━━ RECORDS FOR THE TASK
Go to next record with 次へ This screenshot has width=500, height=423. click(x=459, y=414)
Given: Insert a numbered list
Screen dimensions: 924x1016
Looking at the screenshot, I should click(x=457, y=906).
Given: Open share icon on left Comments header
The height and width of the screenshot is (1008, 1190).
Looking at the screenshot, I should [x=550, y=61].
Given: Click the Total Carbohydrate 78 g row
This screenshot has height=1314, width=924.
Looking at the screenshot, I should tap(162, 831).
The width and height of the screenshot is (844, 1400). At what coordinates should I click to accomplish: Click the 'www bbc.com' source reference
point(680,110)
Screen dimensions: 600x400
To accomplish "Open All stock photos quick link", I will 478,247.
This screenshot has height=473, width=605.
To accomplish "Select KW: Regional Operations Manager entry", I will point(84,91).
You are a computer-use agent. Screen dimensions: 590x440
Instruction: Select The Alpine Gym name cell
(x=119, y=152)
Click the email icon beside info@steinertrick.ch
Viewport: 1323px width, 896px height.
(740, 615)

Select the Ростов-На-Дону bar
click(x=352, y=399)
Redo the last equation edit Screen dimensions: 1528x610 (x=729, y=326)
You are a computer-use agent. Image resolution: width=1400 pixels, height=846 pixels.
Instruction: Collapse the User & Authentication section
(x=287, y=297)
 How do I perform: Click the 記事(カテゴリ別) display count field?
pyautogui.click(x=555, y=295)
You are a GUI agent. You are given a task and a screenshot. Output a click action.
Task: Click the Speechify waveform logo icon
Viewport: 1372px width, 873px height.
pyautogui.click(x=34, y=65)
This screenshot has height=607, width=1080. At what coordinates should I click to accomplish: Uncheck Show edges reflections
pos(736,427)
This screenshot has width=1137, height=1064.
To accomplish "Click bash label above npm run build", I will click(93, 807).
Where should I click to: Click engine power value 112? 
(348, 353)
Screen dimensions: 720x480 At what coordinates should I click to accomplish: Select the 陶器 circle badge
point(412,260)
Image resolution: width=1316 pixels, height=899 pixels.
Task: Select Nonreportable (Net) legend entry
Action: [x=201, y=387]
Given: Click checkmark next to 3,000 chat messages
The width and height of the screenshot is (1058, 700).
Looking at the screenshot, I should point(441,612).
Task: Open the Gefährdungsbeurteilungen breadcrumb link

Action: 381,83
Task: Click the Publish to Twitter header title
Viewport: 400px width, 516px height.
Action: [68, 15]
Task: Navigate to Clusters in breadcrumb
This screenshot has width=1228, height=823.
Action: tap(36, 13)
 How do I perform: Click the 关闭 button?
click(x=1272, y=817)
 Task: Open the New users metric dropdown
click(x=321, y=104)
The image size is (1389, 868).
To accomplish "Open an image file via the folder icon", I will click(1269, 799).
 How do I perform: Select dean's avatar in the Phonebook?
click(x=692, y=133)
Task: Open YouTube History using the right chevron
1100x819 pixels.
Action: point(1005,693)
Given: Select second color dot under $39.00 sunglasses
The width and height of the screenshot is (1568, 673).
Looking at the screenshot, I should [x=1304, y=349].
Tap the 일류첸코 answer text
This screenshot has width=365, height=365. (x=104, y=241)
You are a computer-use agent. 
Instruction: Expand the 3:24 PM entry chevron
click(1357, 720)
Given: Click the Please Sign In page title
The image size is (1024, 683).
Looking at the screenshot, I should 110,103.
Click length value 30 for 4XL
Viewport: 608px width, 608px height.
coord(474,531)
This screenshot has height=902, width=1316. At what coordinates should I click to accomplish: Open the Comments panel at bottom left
━━━━
EXERCISE GOAL:
The records above are to be restated word for word, in full.

WRITTEN RESPONSE:
Go to next record with 次へ This screenshot has width=500, height=423. click(x=459, y=414)
Given: Insert a numbered list
Screen dimensions: 924x1016
Looking at the screenshot, I should click(x=457, y=906).
Given: Open share icon on left Comments header
The height and width of the screenshot is (1008, 1190).
Looking at the screenshot, I should [x=550, y=61].
Given: Click the Total Carbohydrate 78 g row
This screenshot has height=1314, width=924.
Looking at the screenshot, I should tap(162, 831).
The width and height of the screenshot is (844, 1400). At what coordinates should I click to accomplish: Click the 'www bbc.com' source reference
point(680,110)
Screen dimensions: 600x400
To accomplish "Open All stock photos quick link", I will 478,247.
This screenshot has height=473, width=605.
To accomplish "Select KW: Regional Operations Manager entry", I will point(84,91).
You are a computer-use agent. Screen dimensions: 590x440
Instruction: Select The Alpine Gym name cell
(x=119, y=152)
Click the email icon beside info@steinertrick.ch
Viewport: 1323px width, 896px height.
(740, 615)

Select the Ростов-На-Дону bar
click(x=352, y=399)
Redo the last equation edit Screen dimensions: 1528x610 (x=729, y=326)
You are a computer-use agent. Image resolution: width=1400 pixels, height=846 pixels.
Instruction: Collapse the User & Authentication section
(x=287, y=297)
 How do I perform: Click the 記事(カテゴリ別) display count field?
pyautogui.click(x=555, y=295)
You are a GUI agent. You are given a task and a screenshot. Output a click action.
Task: Click the Speechify waveform logo icon
Viewport: 1372px width, 873px height.
pyautogui.click(x=34, y=65)
This screenshot has height=607, width=1080. At what coordinates should I click to accomplish: Uncheck Show edges reflections
pos(736,427)
This screenshot has width=1137, height=1064.
To accomplish "Click bash label above npm run build", I will click(93, 807).
Where should I click to: Click engine power value 112? 
(348, 353)
Screen dimensions: 720x480 At what coordinates should I click to accomplish: Select the 陶器 circle badge
point(412,260)
Image resolution: width=1316 pixels, height=899 pixels.
Task: Select Nonreportable (Net) legend entry
Action: [x=201, y=387]
Given: Click checkmark next to 3,000 chat messages
The width and height of the screenshot is (1058, 700).
Looking at the screenshot, I should point(441,612).
Task: Open the Gefährdungsbeurteilungen breadcrumb link

Action: 381,83
Task: Click the Publish to Twitter header title
Viewport: 400px width, 516px height.
Action: [68, 15]
Task: Navigate to Clusters in breadcrumb
This screenshot has width=1228, height=823.
Action: tap(36, 13)
 How do I perform: Click the 关闭 button?
click(x=1272, y=817)
 Task: Open the New users metric dropdown
click(x=321, y=104)
The image size is (1389, 868).
To accomplish "Open an image file via the folder icon", I will click(1269, 799).
 How do I perform: Select dean's avatar in the Phonebook?
click(x=692, y=133)
Task: Open YouTube History using the right chevron
1100x819 pixels.
Action: point(1005,693)
Given: Select second color dot under $39.00 sunglasses
The width and height of the screenshot is (1568, 673).
Looking at the screenshot, I should [x=1304, y=349].
Tap the 일류첸코 answer text
This screenshot has width=365, height=365. (x=104, y=241)
You are a computer-use agent. 
Instruction: Expand the 3:24 PM entry chevron
click(1357, 720)
Given: Click the Please Sign In page title
The image size is (1024, 683).
Looking at the screenshot, I should 110,103.
Click length value 30 for 4XL
Viewport: 608px width, 608px height.
coord(474,531)
This screenshot has height=902, width=1316. At what coordinates should I click to accomplish: Open the Comments panel at bottom left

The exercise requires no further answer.